We kept private therapies and still have a couple, but that was now the burden of our own finances and health care coverage. Luckily, we did have insurance, but this is untrue for many families. Those children rely on the schools to cover their therapeutic needs, and the system is burdened with large caseloads, lack of providers, and rural districts with minimal assistance. So, over the course of a few school years, it’s common for therapies to get reduced.
As an educator, I’ve seen many children start off with robust therapies, and as they age, time is reduced until consultation is what remains. I’m not speaking for or against this practice as the decision is made on an individual basis. I’m just saying that over time direct therapy is something that often goes away or is drastically reduced as our children reach middle and high school.

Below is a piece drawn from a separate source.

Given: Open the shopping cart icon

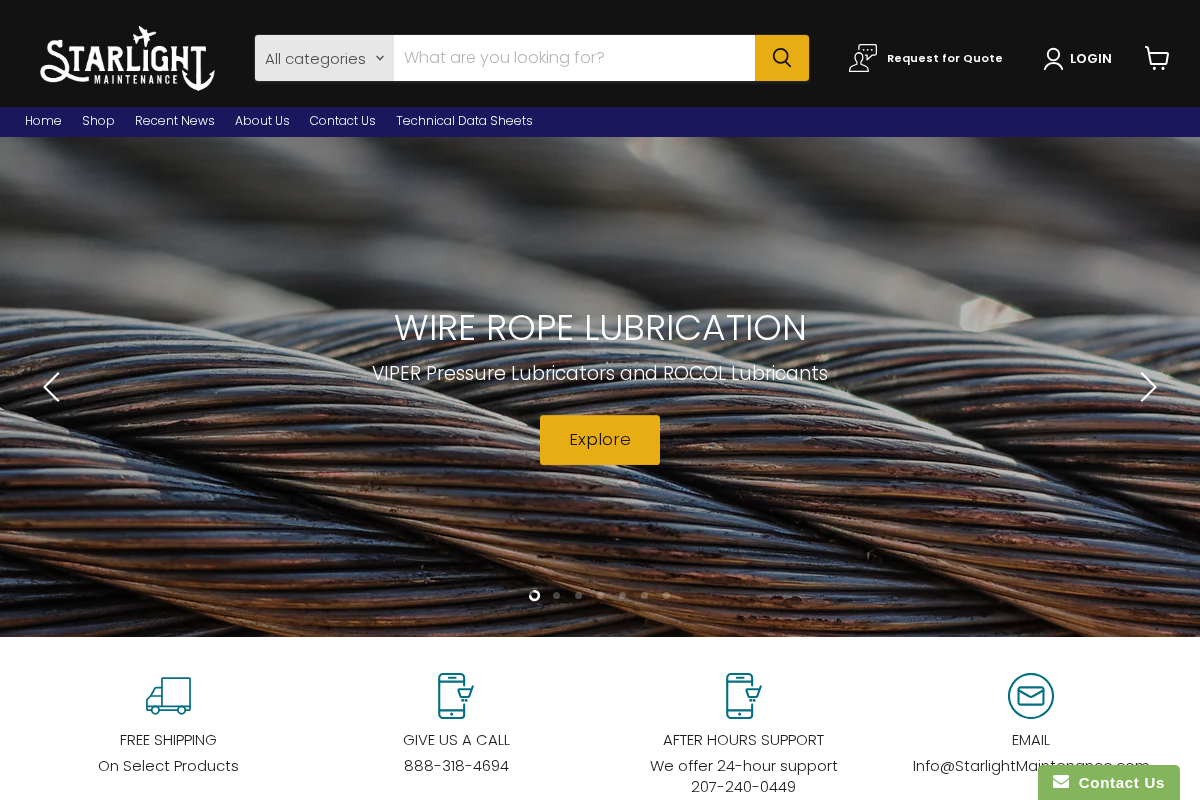Looking at the screenshot, I should pos(1157,58).
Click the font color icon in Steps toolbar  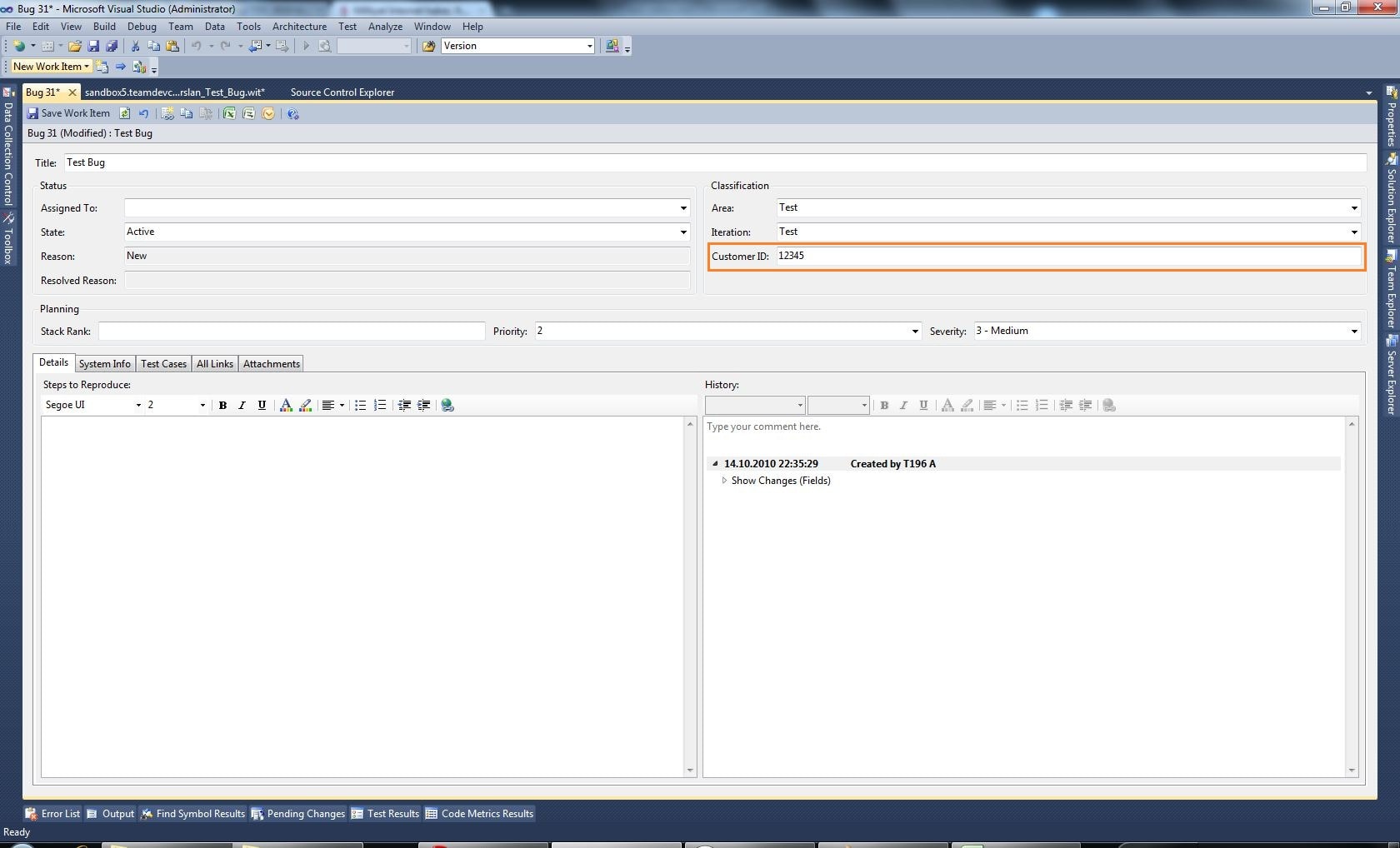[x=286, y=406]
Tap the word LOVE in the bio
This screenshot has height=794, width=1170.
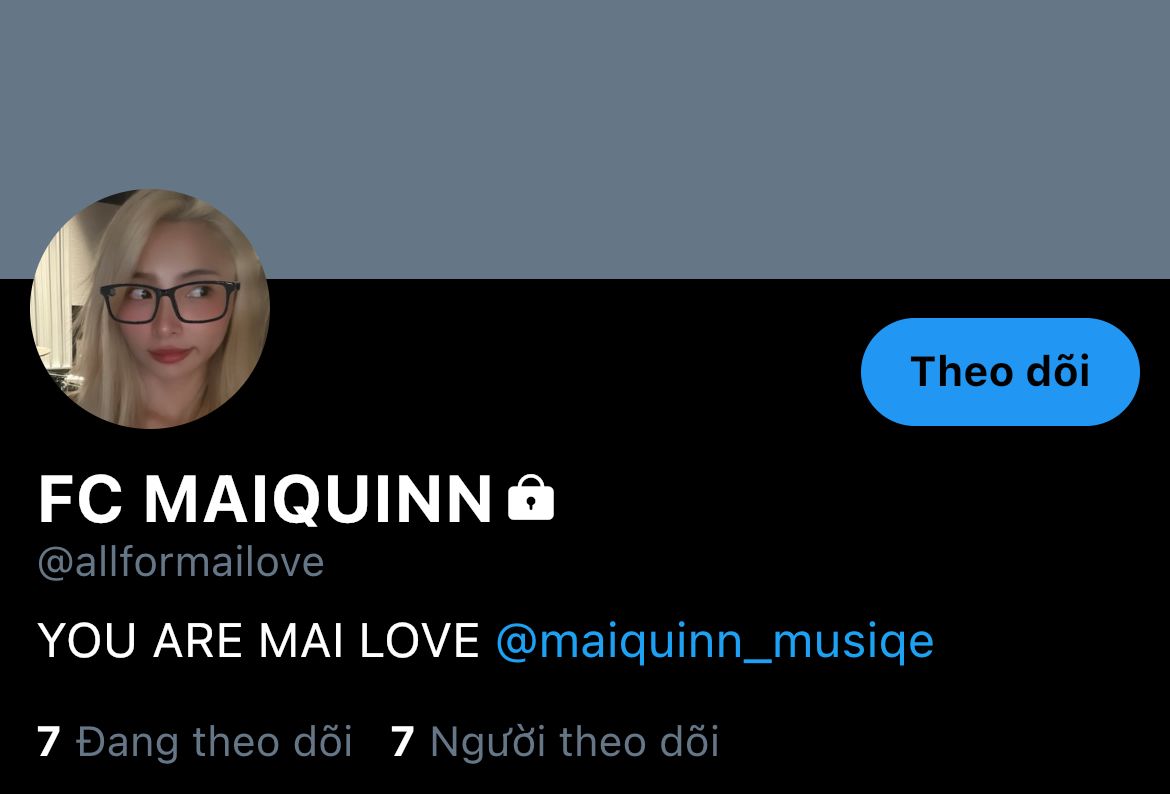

Eddie is reaching the age of asking questions about his therapy, and I’m sure we’ll be faced with tough decisions. Recently, we took him to Shriners (shown in the photo with his Dad) to get braces made due to his orthopedic impairment. He hadn’t been in physical therapy for many years, so we asked the doctor if they felt we should have him reassessed. She asked some very good questions. After which, we came to the conclusion that he did not need to add physical therapy back into his life for now, but we were still able to ask our questions to a physical therapist at Shriners before we left.
As Eddie continues to "grow up" in therapy, I’m sure we’ll have many more discussions just like this. We know Eddie still has much to learn, that part is clear. The unclear part is how/when that instruction should be given and when to make changes for the benefit of Eddie. We’ll look to the professionals to guide us, but as his parents, our "voice" will be the loudest. Simply because, aside from Eddie, these decisions will impact us the most, and we will always know him best.